Reproduce only the records from the line containing "Choose the Pixel" through the line containing "Tap the Audio", inclusive, swapping "sub menu" for "submenu" and leaving everything else unchanged.

[start]

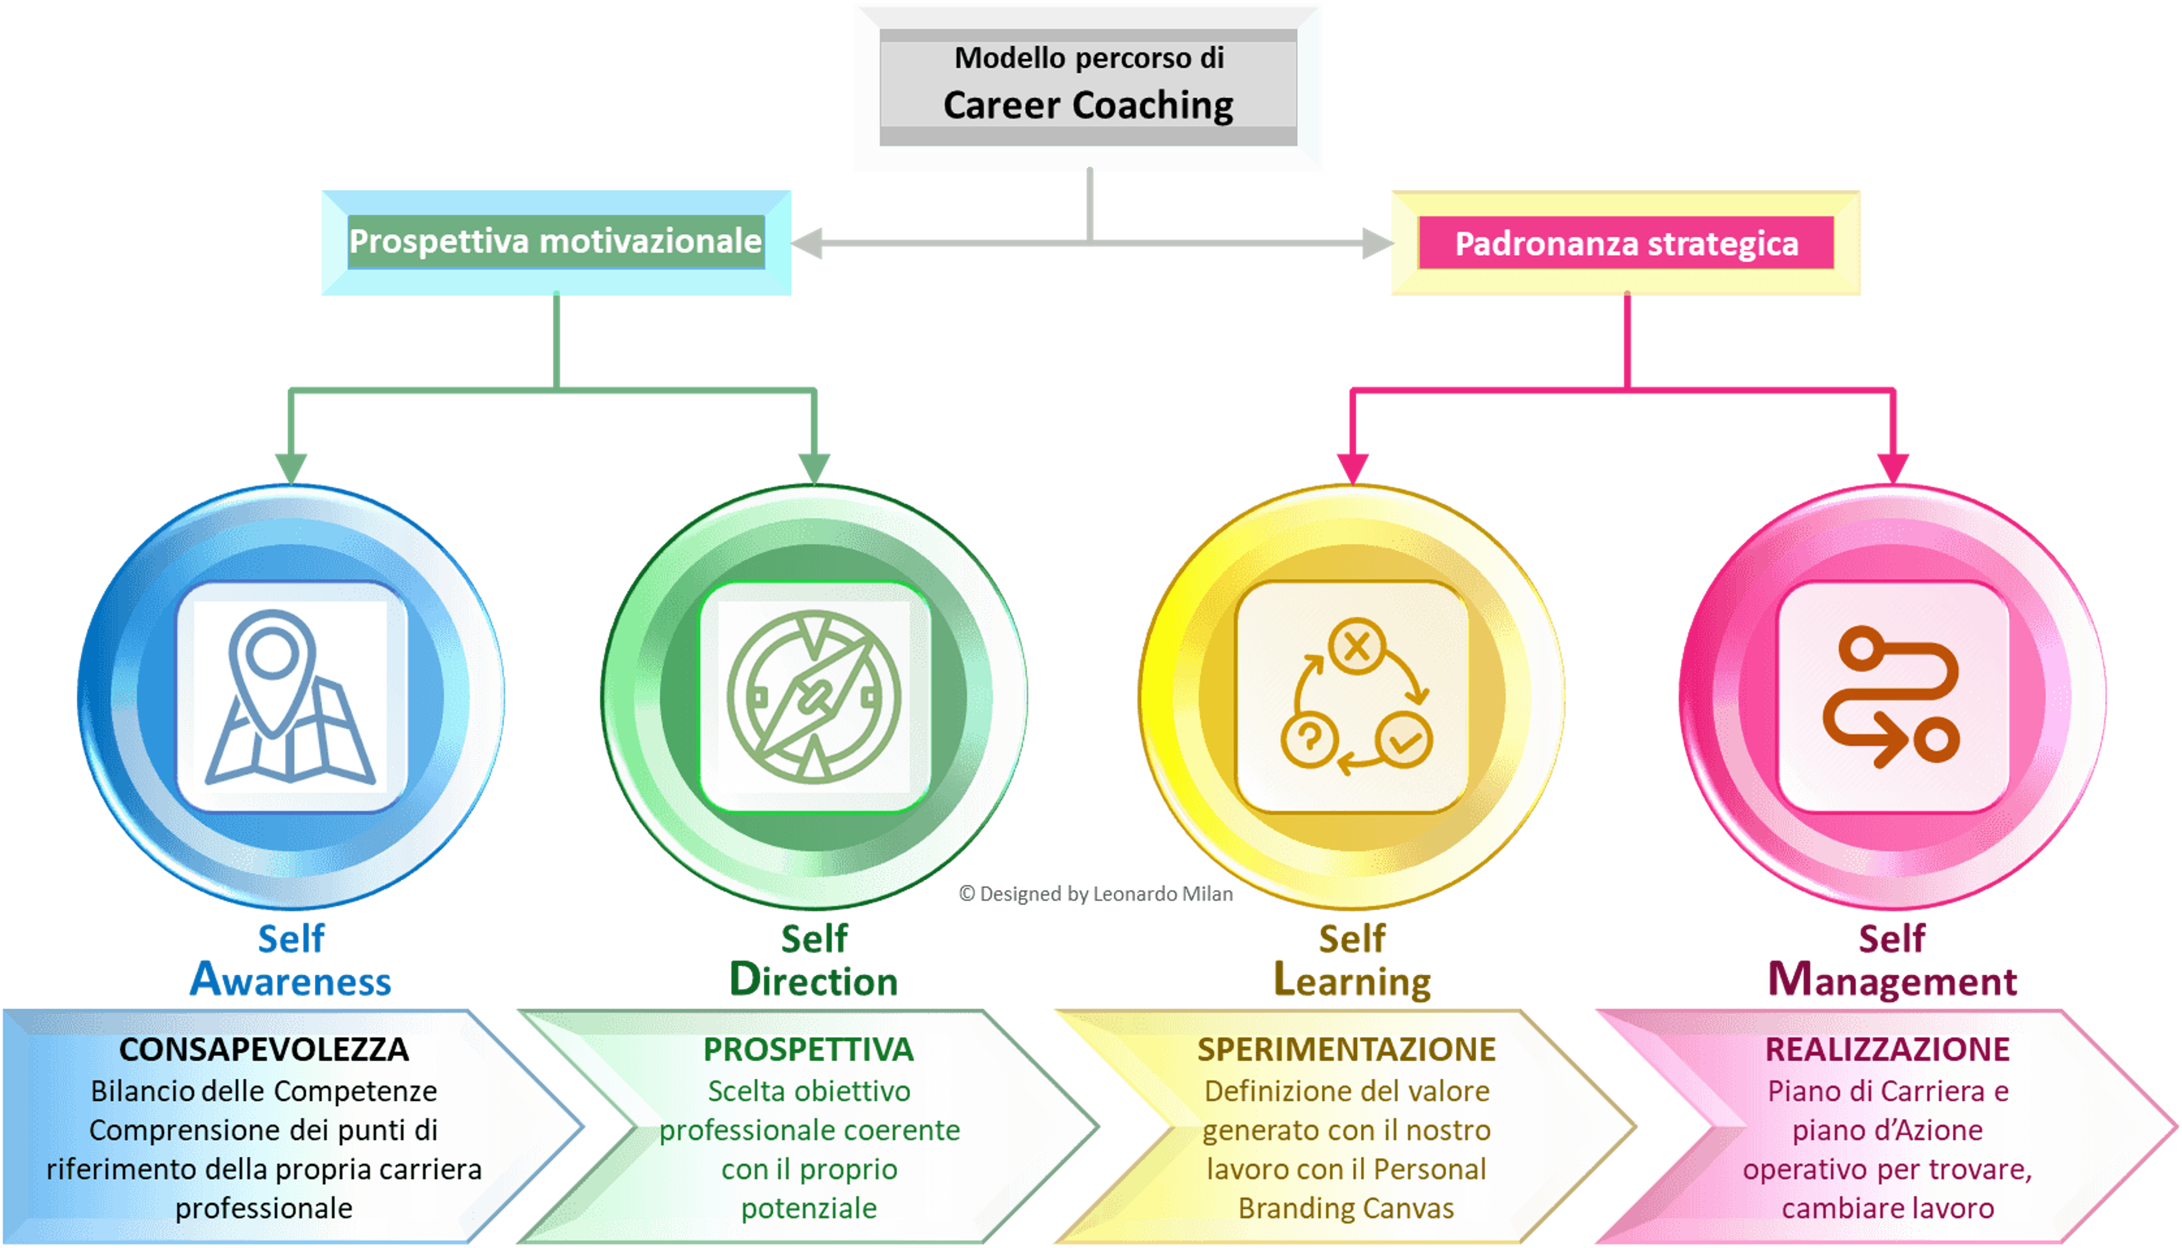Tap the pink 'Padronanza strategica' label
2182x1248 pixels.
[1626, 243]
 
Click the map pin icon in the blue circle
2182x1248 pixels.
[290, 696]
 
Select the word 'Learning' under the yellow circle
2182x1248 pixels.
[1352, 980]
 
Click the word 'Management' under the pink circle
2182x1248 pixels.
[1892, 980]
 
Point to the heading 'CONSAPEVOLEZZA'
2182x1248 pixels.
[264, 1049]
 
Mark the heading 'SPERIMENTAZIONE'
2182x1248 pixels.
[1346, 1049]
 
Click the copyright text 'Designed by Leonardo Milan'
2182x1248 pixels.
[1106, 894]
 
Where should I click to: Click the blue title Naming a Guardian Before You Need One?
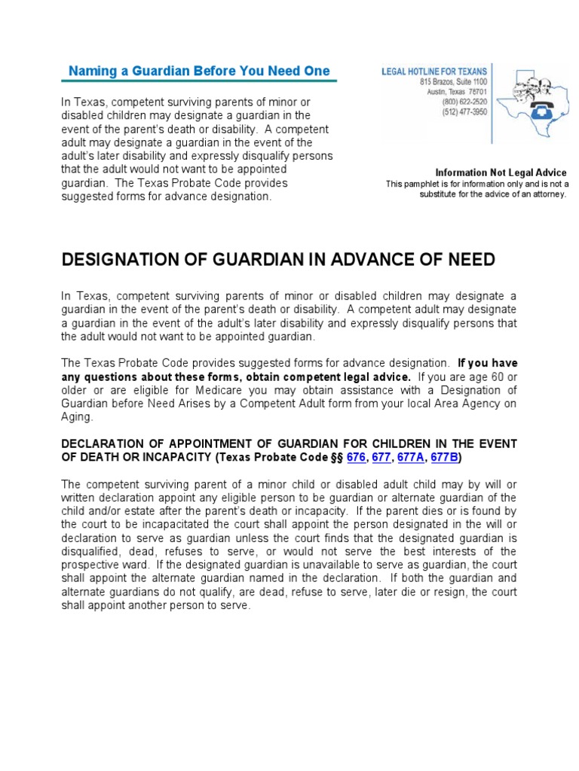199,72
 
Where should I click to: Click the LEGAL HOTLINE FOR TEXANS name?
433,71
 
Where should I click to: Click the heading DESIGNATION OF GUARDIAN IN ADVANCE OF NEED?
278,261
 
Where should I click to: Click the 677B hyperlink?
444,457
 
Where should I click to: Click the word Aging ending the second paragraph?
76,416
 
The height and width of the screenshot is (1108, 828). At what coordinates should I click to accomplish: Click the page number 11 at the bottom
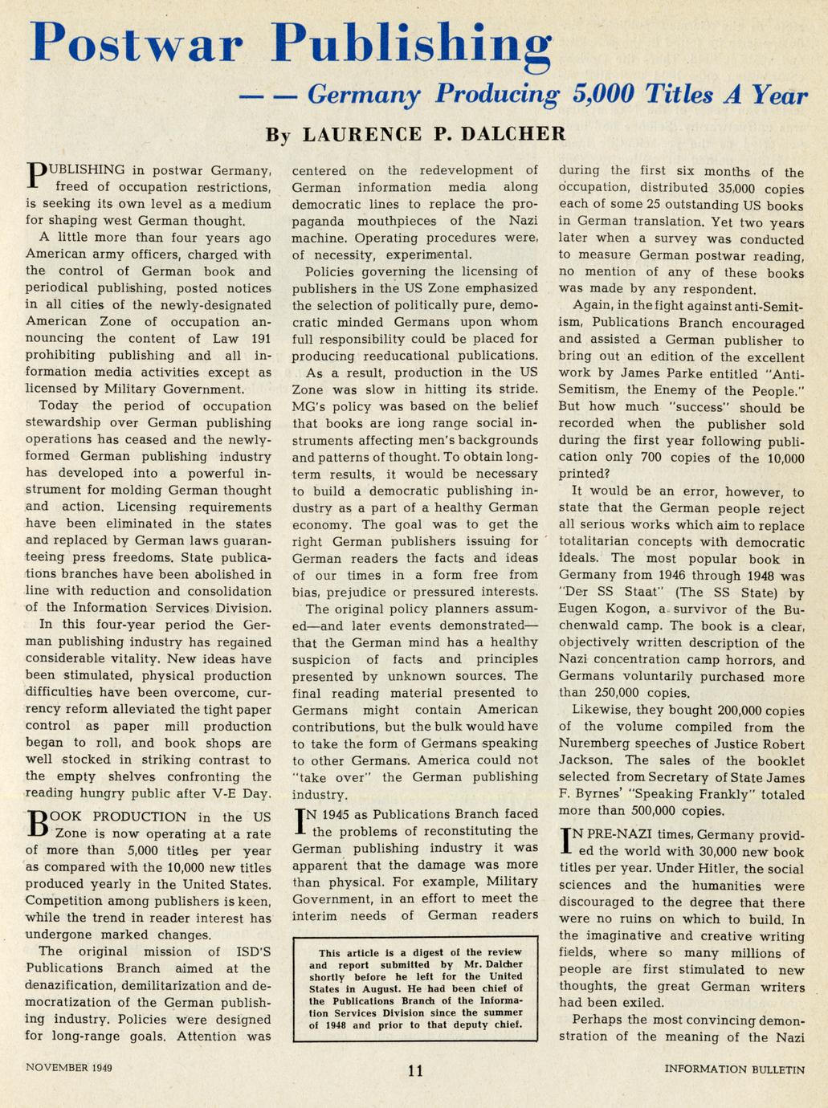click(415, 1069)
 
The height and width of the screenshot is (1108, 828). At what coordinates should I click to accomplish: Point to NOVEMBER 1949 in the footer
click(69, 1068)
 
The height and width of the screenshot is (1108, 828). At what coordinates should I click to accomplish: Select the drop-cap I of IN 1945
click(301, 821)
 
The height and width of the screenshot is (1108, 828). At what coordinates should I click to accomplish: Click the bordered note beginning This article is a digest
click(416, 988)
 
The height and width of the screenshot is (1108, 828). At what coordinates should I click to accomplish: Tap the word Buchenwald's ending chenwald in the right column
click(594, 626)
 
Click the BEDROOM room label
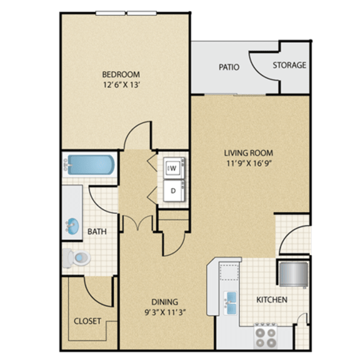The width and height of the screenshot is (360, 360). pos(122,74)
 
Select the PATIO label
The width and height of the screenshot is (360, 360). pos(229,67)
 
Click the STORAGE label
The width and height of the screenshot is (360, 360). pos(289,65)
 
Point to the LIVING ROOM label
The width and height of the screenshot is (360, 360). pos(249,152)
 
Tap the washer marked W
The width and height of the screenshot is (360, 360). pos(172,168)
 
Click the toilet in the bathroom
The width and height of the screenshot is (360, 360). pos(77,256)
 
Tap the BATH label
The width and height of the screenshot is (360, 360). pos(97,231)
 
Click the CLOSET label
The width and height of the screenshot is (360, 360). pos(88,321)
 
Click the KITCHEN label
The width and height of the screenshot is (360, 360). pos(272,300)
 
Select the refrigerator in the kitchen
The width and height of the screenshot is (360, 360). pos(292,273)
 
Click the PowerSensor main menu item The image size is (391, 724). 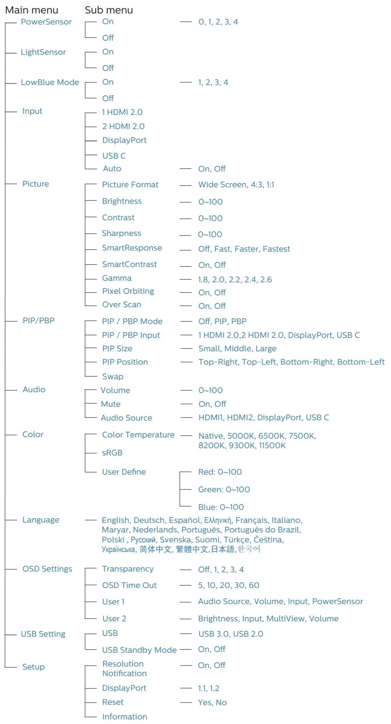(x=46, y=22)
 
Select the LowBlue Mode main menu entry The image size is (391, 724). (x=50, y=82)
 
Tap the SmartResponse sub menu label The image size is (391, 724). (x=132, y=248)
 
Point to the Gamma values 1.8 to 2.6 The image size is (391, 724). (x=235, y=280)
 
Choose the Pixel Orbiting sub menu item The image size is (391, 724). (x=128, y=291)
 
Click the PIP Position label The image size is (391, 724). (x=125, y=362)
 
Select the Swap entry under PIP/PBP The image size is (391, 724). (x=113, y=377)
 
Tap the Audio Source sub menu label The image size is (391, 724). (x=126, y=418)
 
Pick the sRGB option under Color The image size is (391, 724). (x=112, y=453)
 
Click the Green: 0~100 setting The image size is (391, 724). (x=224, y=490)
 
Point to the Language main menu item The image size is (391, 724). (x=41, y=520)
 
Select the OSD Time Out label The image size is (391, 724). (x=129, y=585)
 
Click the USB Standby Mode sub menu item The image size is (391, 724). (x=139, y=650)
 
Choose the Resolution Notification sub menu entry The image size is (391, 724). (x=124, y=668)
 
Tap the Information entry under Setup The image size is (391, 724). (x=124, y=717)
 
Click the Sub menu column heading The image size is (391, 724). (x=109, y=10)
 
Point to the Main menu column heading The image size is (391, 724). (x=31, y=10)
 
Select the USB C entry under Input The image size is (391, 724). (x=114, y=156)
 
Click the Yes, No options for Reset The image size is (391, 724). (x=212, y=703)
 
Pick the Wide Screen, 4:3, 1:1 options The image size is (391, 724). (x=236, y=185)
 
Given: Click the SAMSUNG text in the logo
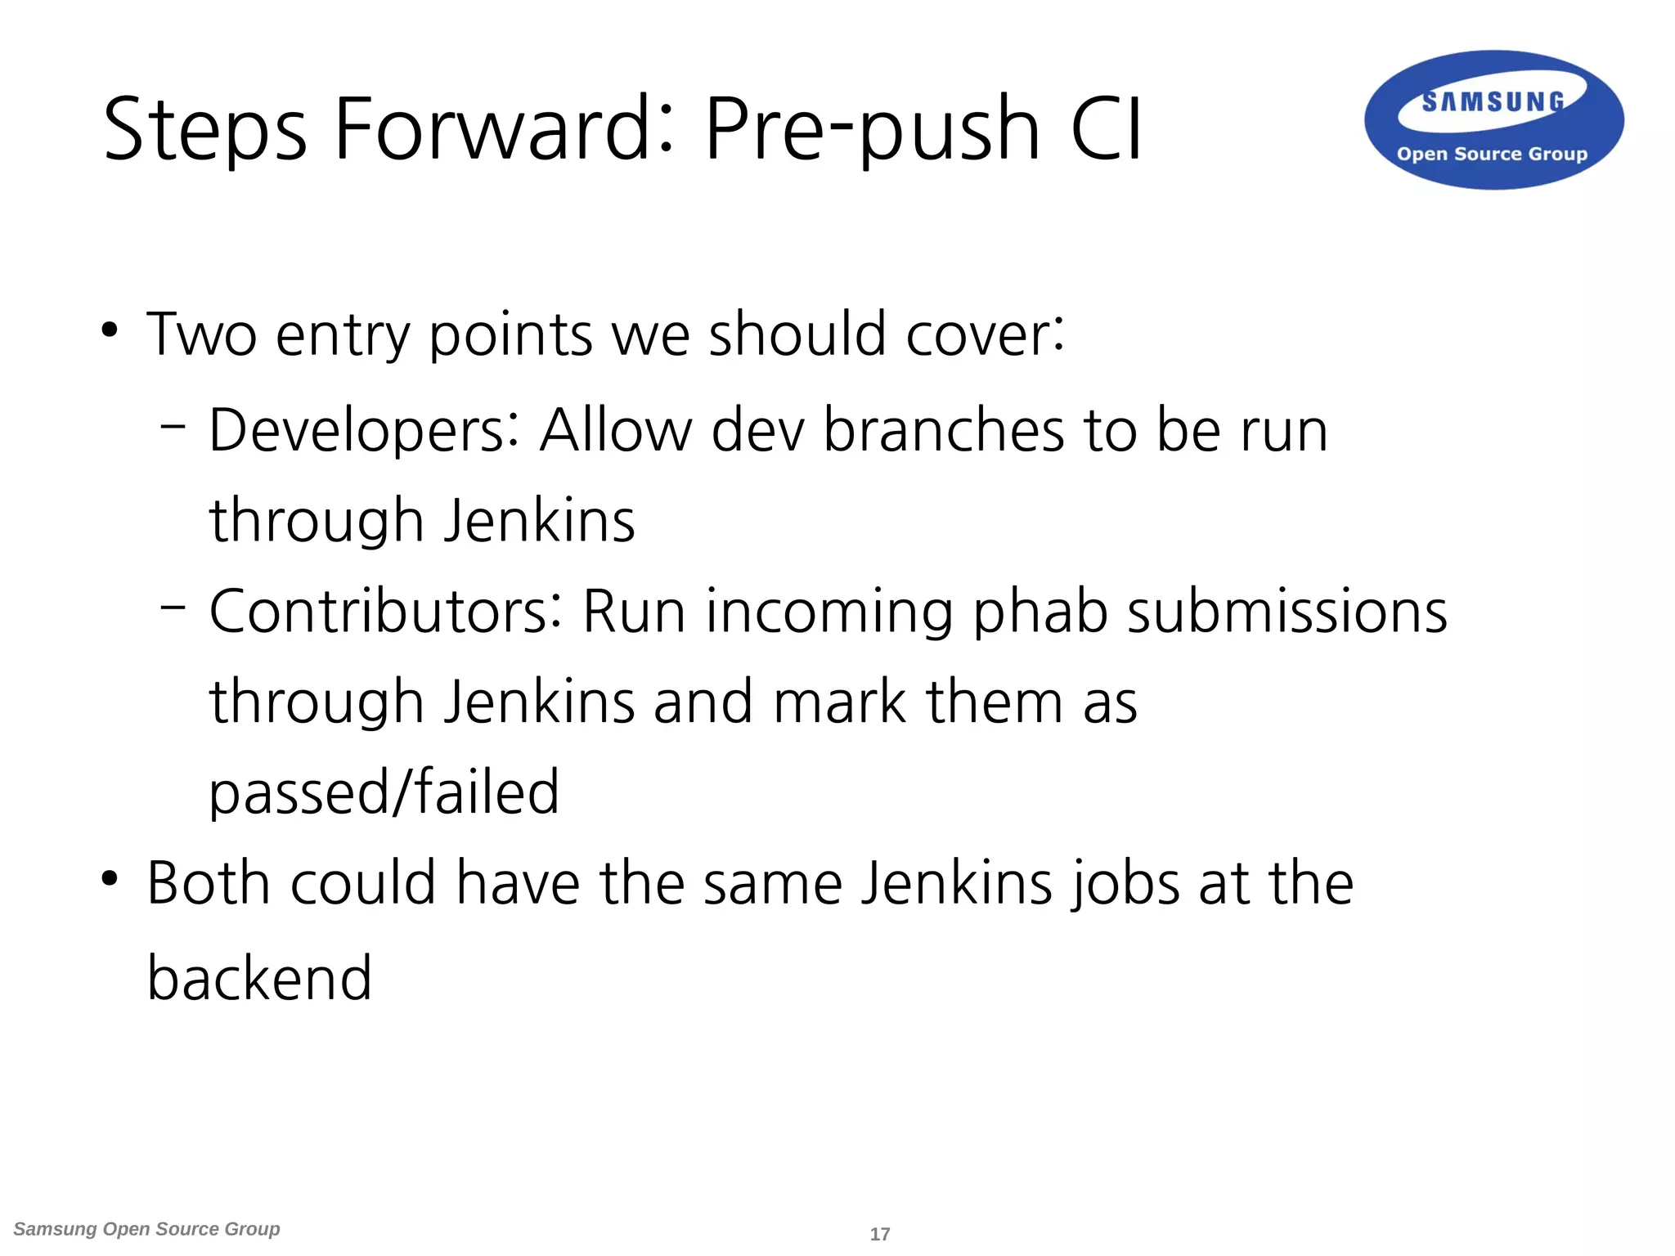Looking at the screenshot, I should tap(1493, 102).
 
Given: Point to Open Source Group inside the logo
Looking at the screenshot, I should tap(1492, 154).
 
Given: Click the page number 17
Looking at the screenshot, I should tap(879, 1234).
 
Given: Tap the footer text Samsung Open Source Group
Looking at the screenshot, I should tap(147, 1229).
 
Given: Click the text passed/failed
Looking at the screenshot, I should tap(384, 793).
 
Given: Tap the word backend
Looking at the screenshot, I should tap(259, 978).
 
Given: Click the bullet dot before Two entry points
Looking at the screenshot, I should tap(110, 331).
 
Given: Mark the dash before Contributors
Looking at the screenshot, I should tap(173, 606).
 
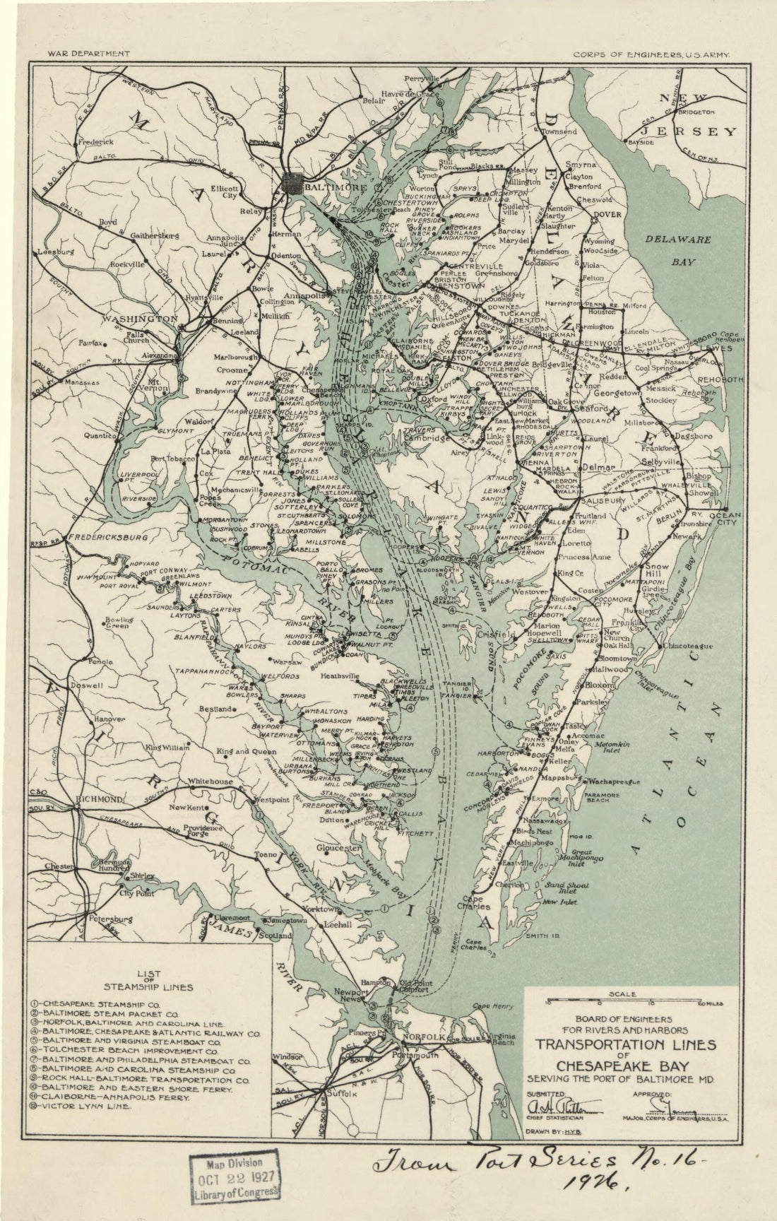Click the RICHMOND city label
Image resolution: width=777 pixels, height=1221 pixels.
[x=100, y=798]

[end]

RESPONSE TO THIS EXERCISE>
Choose the Pixel Orbiting submenu item The image size is (391, 724). (x=128, y=291)
 
Click the PIP Position label The image size is (391, 724). (x=125, y=362)
 
Select the Swap entry under PIP/PBP The image size is (391, 724). (x=113, y=377)
 
Tap the Audio Source submenu label The image size is (391, 724). (x=126, y=418)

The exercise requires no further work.